Yo no creía en los duendes hasta el pasado sábado. De niño me levantaba a revisar los zapatos por si a alguno de ellos se le había detenido su despertador de cuerda y estaba dormido entre mis calcetines. Mas, nunca lo encontré, y me di cuenta, con los años y esos palos que te da la vida, como a Fayad Jamís, que solo existían en los libros de cuentos, que era su hábitat la literatura y el corazón, y tratar de encontrarlos fuera de allí era solo un desvarío.
Pero ese sábado me cambié los lentes. La tropa de tecleros de Juventud Rebelde había decidido reunirse en Ciego de Ávila para sembrar, también aquí, el germen del optimismo sin necesidad de que sea programado o previsto.
Duendes de distintas edades se congregaban en el Museo de Artes Decorativas para tejer una mágica red, con esos invisibles hilillos que brotan del alma, para ensartar un collar único de sintonía: compartir lo que nos dejó como herencia colectiva El Principito, lo esencial, eso que no se ve con los ojos, pero que es lo que permanece.

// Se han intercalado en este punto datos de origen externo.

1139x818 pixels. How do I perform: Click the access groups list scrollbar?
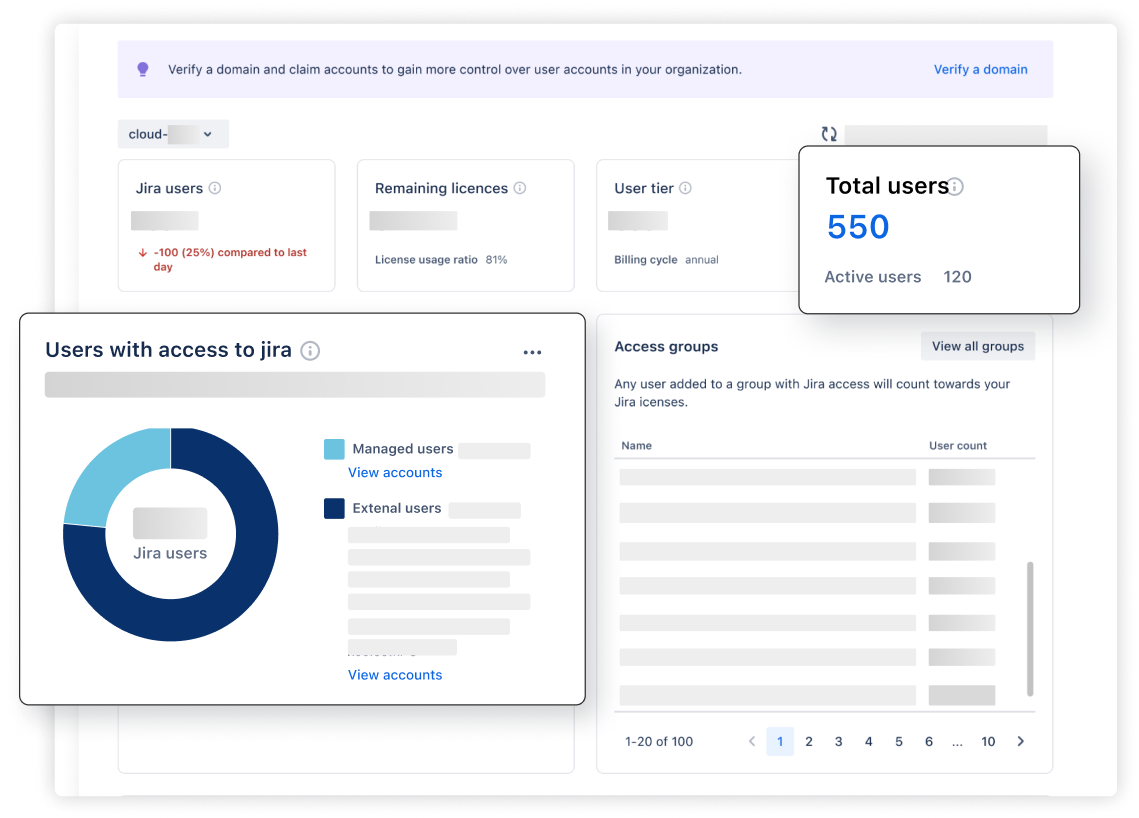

Escuchar los testimonios allí de «viejos tecleros» fue muy estimulante. Fue darse cuenta de la necesidad que tiene la gente, más allá de la imperativa realidad cotidiana de si sacaron el detergente o vino el café a la bodega, de comunicarse y hacerlo a través de las bondades, de compartir un pequeño fragmento de un escrito, un verso o apenas un destello de eso que puede mover al mundo y que, a diario, nos escatimamos: una sonrisa.
Allí, con sus ocurrentes décimas, estuvo Iván, de Holguín, el llamado Teclero Andante que todo el mundo identifica como «Cañón», por una simpática estampa que siempre declama; toda una legión espirituana que vino a darle sangre a este primer impulso avileño para que el latido no sea efímero; Nayvi, con su aire de pequeña gacela, engarzándolo todo para que fuera, no una cadena, sino un lazo de afectos la cita; y Mileyda, la del Sexo Sentido que atrapa a más lectores con sus consejos cuando, de tú a tú, nos conmina a preguntar sin pena cualquier cosa por disparatada que parezca.

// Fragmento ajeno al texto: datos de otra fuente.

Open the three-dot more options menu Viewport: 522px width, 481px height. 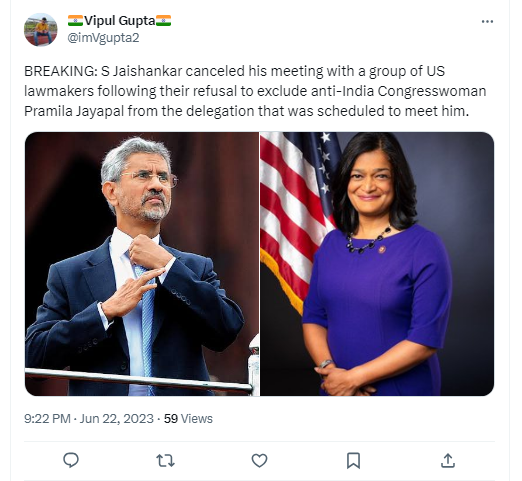tap(487, 22)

¡Qué decir de Enma Mayorales, la avileña de la Edad Dorada que no cree en los cepos de los años y vino a hablar de su «club» de amigas con artritis, marcapasos y algo de Alzheimer, pero con el espíritu de 20 años! O el de Raiza, la veterinaria que, desa- fiando las inclemencias del transporte, primero se fue al pre Nereida a ver a sus tecleritas, y, después, llegó hasta la peña recién abierta a hablar de su fidelidad a Guillermo, el Duende Mayor que mereciera un monumento en un parque de La Habana por crear una sección en un diario que tanto bien ha hecho, pero que ya tiene su pedestal desde la constante memoria de sus seguidores.
Y, entre tanta gente hermosa, el Duende, que sostiene humildemente las amarras para que este ágape se mantenga a través de esas páginas con la misma vocación «guillermiana» de hacer que, poniéndole a las cosas un poquito de amor cambien sus tonalidades y relumbren al sol como esa palangana vieja sembrada de violetas en una canción; ese lucero atrapado en un caracol vacío y ese cocuyo en una botella rota, cuando todos queremos que al cementerio nos lleven como alita de cucaracha camino hacia el hormiguero.

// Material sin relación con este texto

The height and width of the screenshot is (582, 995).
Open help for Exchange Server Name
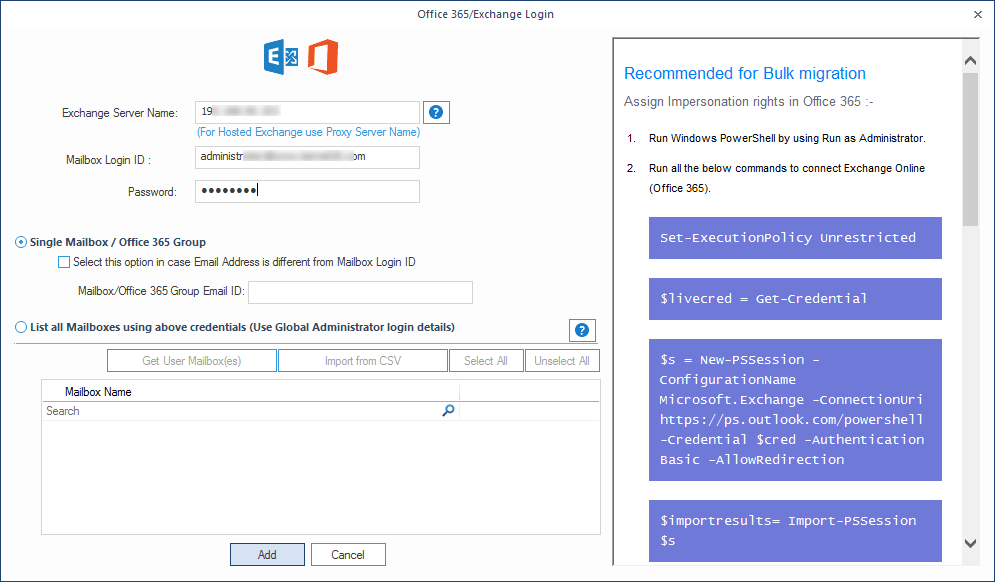[436, 112]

¿Pero dónde está el secreto mayor de esta cofradía? En que nadie la dirige y la dirigen todos, en que no existe planificación alguna y es el alma colectiva de este país y de sus gentes quienes trazan el camino de cada encuentro.
¡Ah, si las teclas y los duendes se multiplicaran como el milagro de los panes y los peces! De seguro sentiríamos el aroma de lo imposible como posible; lograríamos una terapia nacional como la que hace rato necesitamos para que, como el enanito de Silvio, logremos, finalmente, trocar todo lo sucio en oro; no el fatuo, sino ese que relumbra desde lo más recóndito de noso- tros mismos para sentirnos mejorados; gente nueva.